Global deepwater production will increase 60%, reaching 17 million BOED, by 2030, according to a report from Wood Mackenzie. This means the deepwater sector will expand from 6% of the upstream oil and gas supply today to 8% by the end of the decade.
“Brazil, Guyana and Mozambique are the main growth drivers. Developments are also getting deeper; production from water depths of over 1,500 m will surpass that from 400 to 1,500 m by 2024,” said Marcelo de Assis, Director of Upstream Research for Wood Mackenzie.
On the other hand, traditional growth regions, such as the US Gulf of Mexico and Angola, have lacked major new commercial discoveries. “The forecast for mature deepwater basins remains uncertain. We could see production performance begin to peak and then plateau after 2030 without an exploration and investment renaissance,” Mr de Assis said.
Cost inflation will continue to be a challenge, with constraints in the global deepwater supply chain leading to increases in lead times and unit costs. The hard-fought efficiency gains made during previous downturns will start to reverse.
The report also points out that deepwater will still remain niche relative to conventional oil and gas. “The future of the deepwater sector remains in their hands of the majors and Brazil’s Petrobras for the foreseeable future,” Mr de Assis said.
Drilling activity in the North Sea remained low in 2021 as the industry continued its recovery from the COVID-19 pandemic, but a focus on sidetrack drilling and maintaining existing wells could help boost production, according to the UK’s North Sea Transition Authority (NSTA). The agency is also working to spur more exploration drilling with the launch of the first oil and gas licensing round since 2019 (Click here to read more).
A new NSTA report noted that the UK offshore industry is focusing on faster development, with approximately half of the 66 wells that were spud in 2021 targeting near-infrastructure opportunities.
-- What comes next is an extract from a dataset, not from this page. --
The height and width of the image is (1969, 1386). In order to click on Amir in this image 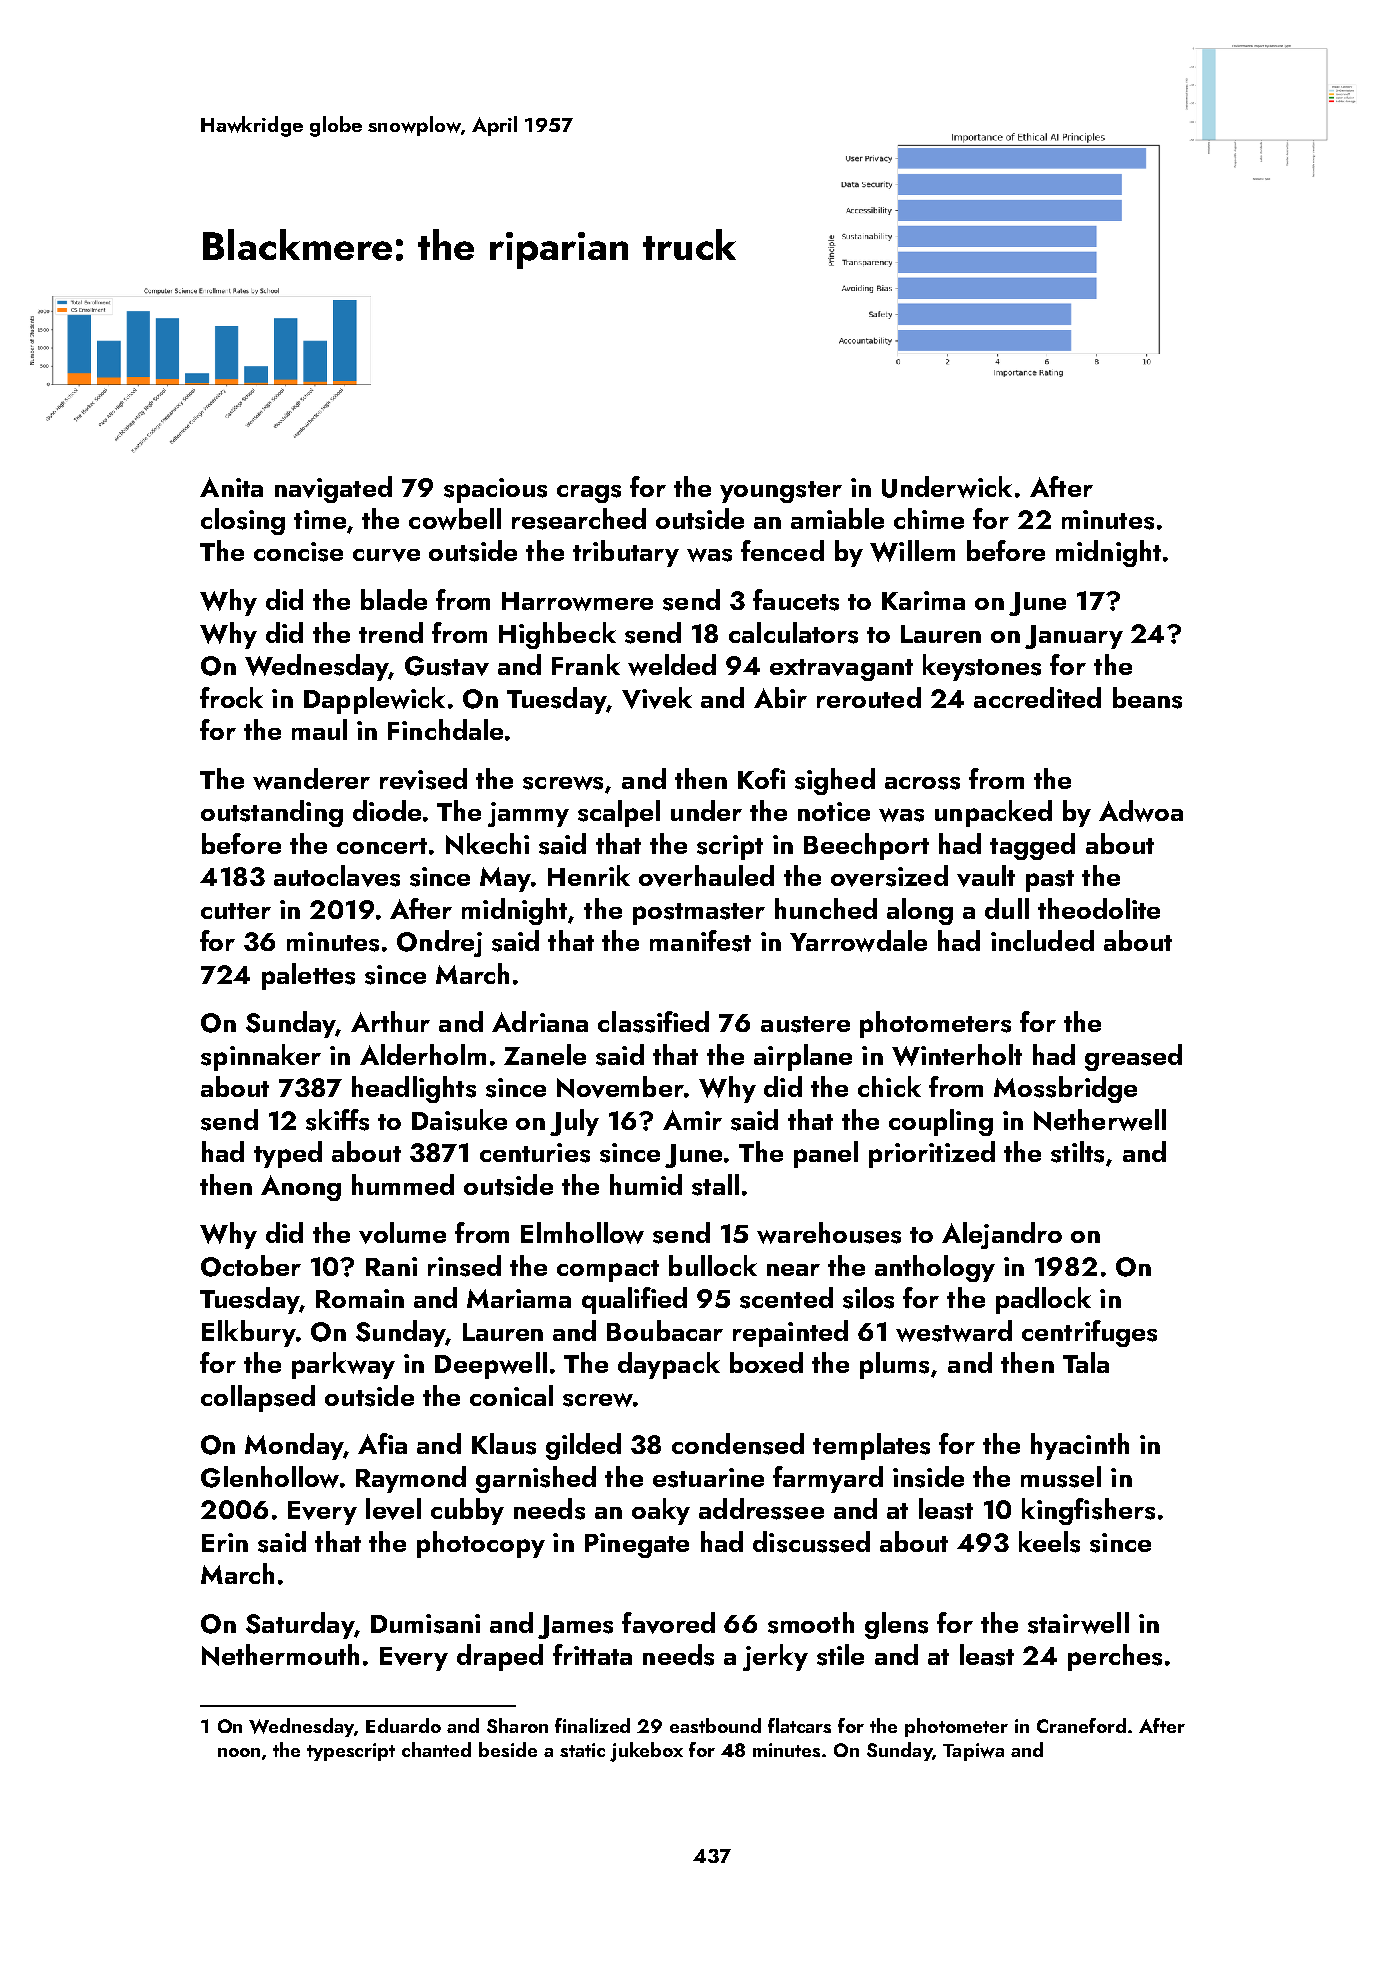, I will do `click(692, 1120)`.
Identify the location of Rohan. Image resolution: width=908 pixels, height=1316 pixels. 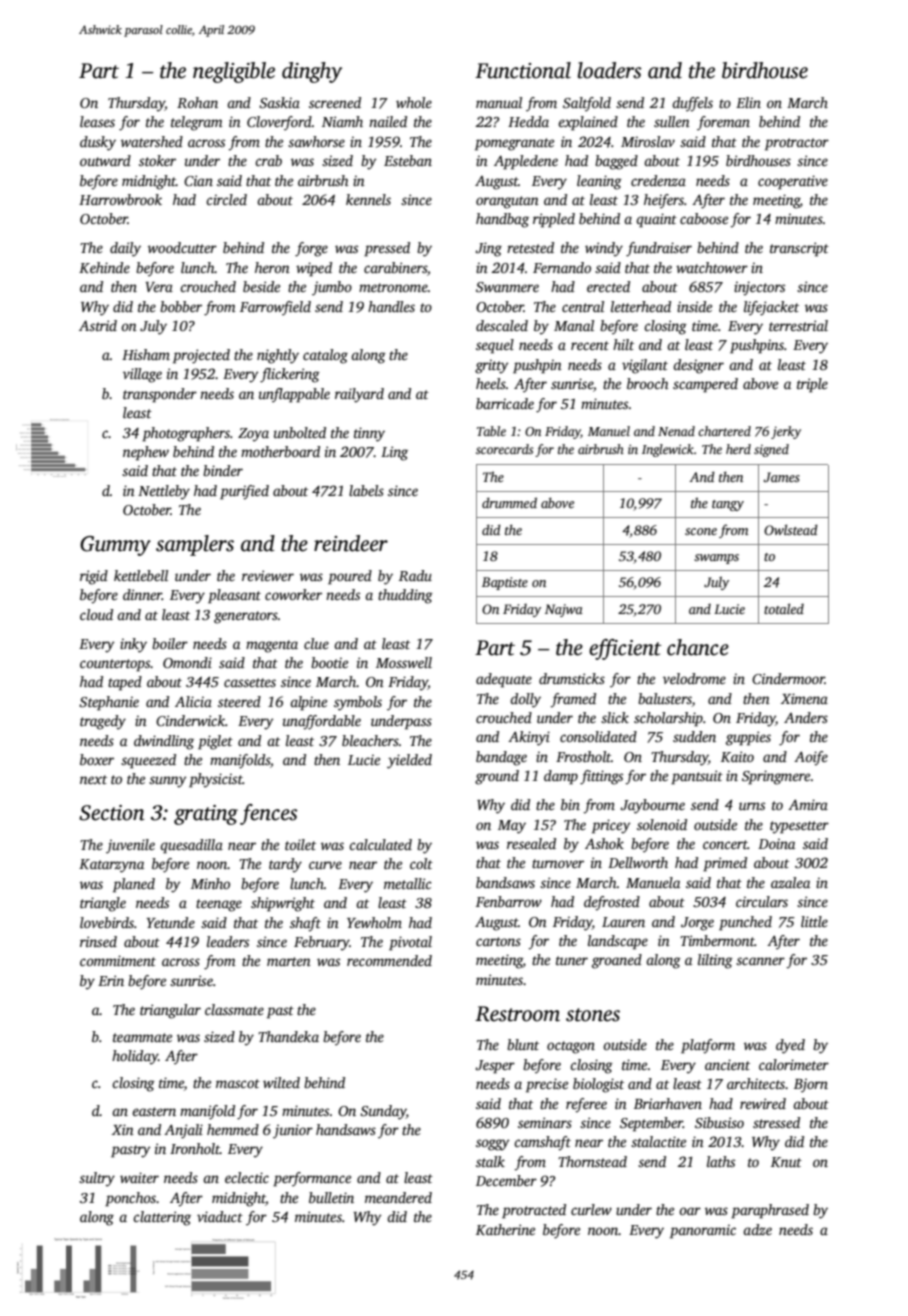
(197, 102).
Additionally, 30% of the wells were geological sidetracks, which can be drilled more quickly and at lower cost than new wells.
In the report, the NSTA also urged the industry to undertake more well interventions to reactivate production, noting that intervention work was carried out on just 15% of wells in 2021, down from 17% in 2020. This has led to a decline in the performance of the existing wellstock, with 34% of total active wells on the UK Continental Shelf now shut-in or plugged.
Utilization of North Sea semisubmersibles, as well as award activity during 2022, have shown improvement, but a lackluster demand outlook for 2023, especially in the more mature UK sector, could result in more units leaving the region.
According to Westwood Global Energy Group’s RigLogix, the North Sea semi supply shrank by 17 units, or 36%, between January 2015 and November 2022, following a prolonged lack of demand for these units. The Island Innovator and Deepsea Bollsta both left last year for new campaigns in Africa, for example. While this shrinking supply will help to buoy utilization in the near term, it could pose availability issues further down the line if demand picks up, which Westwood predicts may be the case from early 2024. During 2024, Westwood expects to see several new Norwegian developments move ahead because of the tax incentives that were implemented by the government during 2020. Meanwhile, longer-term UK campaigns are likely to start up, consisting of both plugging and abandonment work and development projects.
The overall number of contracts in the oil and gas industry declined by 7% in Q3 2022, decreasing from 1,662 in Q2 2022 to 1,542 in Q3 2022, according to a recent report from GlobalData. However, there was an increase in the contract value reported, which rose from $38.8 billion in Q2 to $47.7 billion in Q3.
Keppel Shipyard helped to keep the momentum during Q3 with its two engineering, procurement and construction contracts, said Pritam Kad, Analyst at GlobalData. Combined, those contracts for the P-80, P-82 and P-83 FPSOs are worth $8.76 billion. All three units are destined for Petrobras’ Búzios field (see Page 32).
Operation and maintenance represented 53% of the total contracts in Q3, followed by procurement scope with 24%. Contracts with multiple scopes, such as construction, design and engineering, installation and procurement, accounted for 12%.
ADNOC Drilling’s two 15-year contracts for eight jackups, worth a combined $3.4 billion, was also notable during Q3, as were ADNOC’s agreements for directional drilling and LWD with SLB, Halliburton, Weatherford, Al Ghaith Oilfield Supplies and Services, and Al Mansoori Directional Drilling.